World's blackest material optimises sensitivity of satellite star trackers

Berlin Space Technologies' Kent Ridge 1 satellite during system building and testing. Vantablack is used to improve the performance of the star tracker optical system
The S-VIS version of Surrey NanoSystems’ Vantablack spray coating has been used to enhance the optical sensitivity of the optical instrumentation on board the Kent Ridge 1 low earth orbit (LEO) satellite. The Kent Ridge 1 was developed by Berlin Space Technologies (BST) in conjunction with the National University of Singapore and carries two hyper-spectral imaging systems and a high resolution video camera for Earth observation.

The star tracker is a key element of BST's microsatellite design. On previous satellite missions, BST has used a super-black paint on the baffles inside the optical positioning system to minimise internal reflections and provide an accurate position reference based on a map of the stars. Surrey NanoSystems' Vantablack coatings, which utilise an innovative carbon nanotube structure to absorb 99.8% of light hitting its surface, decreases the amount of reflected light by an order of magnitude compared with conventional coatings, and extends the angular range over which the star tracker is able to operate in the presence of bright light sources such as the Sun and Moon. This improves the robustness of the Earth observation instruments on the satellite, and reduces the need for gyroscope-aided position control that can introduce drift errors over time.
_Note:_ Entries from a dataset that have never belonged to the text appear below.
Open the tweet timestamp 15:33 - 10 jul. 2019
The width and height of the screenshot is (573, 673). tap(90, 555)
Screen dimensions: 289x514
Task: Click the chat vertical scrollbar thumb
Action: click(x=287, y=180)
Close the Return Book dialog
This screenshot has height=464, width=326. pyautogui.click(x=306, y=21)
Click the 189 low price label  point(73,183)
"The Vantablack coating was originally developed to improve the efficiency of optical systems in space, and this BST satellite project gives us a very early opportunity to prove its performance," said Ben Jensen, chief technology officer of Surrey NanoSystems. “The material can be used to improve the performance of satellites, but also to dramatically reduce weight and size of optical systems - which could be crucial for future space missions."
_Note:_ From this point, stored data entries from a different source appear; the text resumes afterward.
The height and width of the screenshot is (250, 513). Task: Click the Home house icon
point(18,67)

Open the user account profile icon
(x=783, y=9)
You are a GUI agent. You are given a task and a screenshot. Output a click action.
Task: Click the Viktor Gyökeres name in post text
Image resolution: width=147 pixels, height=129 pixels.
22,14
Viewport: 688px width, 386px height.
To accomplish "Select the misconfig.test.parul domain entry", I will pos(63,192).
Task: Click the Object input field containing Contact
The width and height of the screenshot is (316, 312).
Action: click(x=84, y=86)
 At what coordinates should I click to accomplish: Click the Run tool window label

Vantablack is claimed to have the highest thermal conductivity and lowest mass-volume of any material that can be used in high-emissivity applications. It has virtually undetectable levels of outgassing and particle fallout, eliminating a key source of contamination in sensitive imaging systems. It withstands launch shock, staging and long-term vibration, and is suitable for coating internal components, such as apertures, baffles, cold shields and micro electro mechanical systems or MEMS-type optical sensors.

Vantablack S-VIS can be applied to most stable surfaces, suiting it to many types of engineering-grade polymers and composite materials. The process is said to be scalable and suitable for high-volume production on a range of substrate sizes.